■ **Your task**
Using the text about Parkinson's research below, decide whether each statement agrees with it, answering yes or no and quoting the deciding words: 1. DeRosa and Holahan filed for a provisional patent in October 2017. 2. At Carleton, the university rather than the inventor owns researchers' intellectual property. 3. Holahan's lab is on the fifth floor of the Health Sciences Building.
Text provided below:
In the event that A-syn-1 doesn’t lead to a therapy, it could still benefit Parkinson’s experts as a diagnostic or research tool. DeRosa and Holahan are optimistic, however, and after discovering eight interesting aptamers, including A-syn-1, they decided to file a provisional patent for their recipe in October 2017.

“You synthesize millions of aptamers,” says DeRosa, “and then you have to group them into families, and then you figure out patterns. There were eight that kept coming up. The patterns kind of matched up.”

Solving the Parkinson's Puzzle

Carleton Innovation Transfer Office

DeRosa and Holahan’s attempt to turn their research into a product is the first project undertaken by the recently launched Carleton Innovation Transfer Office (CITO).

Carleton is an inventor-owned intellectual property institution, which means that researchers are usually left to their own devices. But CITO serves as a resource for faculty who want to take their ideas to the market.

In the past year, CITO developed a commercialization plan around DeRosa and Holahan’s results, found an appropriate patent agent and funded the provisional patent process, which basically puts their flag on this turf for a year. The office is currently looking for a company that’s willing to invest in this work as the cross-departmental duo continue their research.

Holahan — whose shiny new lab on the fifth floor of the Health Sciences Building has a coat of arms featuring a rat riding a mythological hippocampus and the motto labor omnia vincit: work conquers all — wants to perform a more comprehensive study to find out where the aptamer ends up in the brain and how long it stays there.

There are dozens of “what ifs” and other foundational questions that need to be answered before human trials can begin. Whether their lipid-based delivery system is the best vehicle for the therapy and how effectively A-syn-1 performs in a larger study are equally important queries.

“The mice that we have will develop the motor symptoms as they age, but right now we already know that alpha-synuclein is there, and we’d like to see how it reacts to the aptamer in the brain,” says Holahan. “Then we’ll move to the next step: can you actually slow down the disease’s progress? For that, you’d have to let the animals age for a while, and that takes money and time.”
End of Text provided.
Recorded data below:
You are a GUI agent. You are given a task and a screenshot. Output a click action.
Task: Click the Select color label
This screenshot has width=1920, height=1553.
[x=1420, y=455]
End of Recorded data.
■ **Written answer**
1. Yes: "they decided to file a provisional patent for their recipe in October 2017."
2. No: "Carleton is an inventor-owned intellectual property institution"
3. Yes: "whose shiny new lab on the fifth floor of the Health Sciences Building"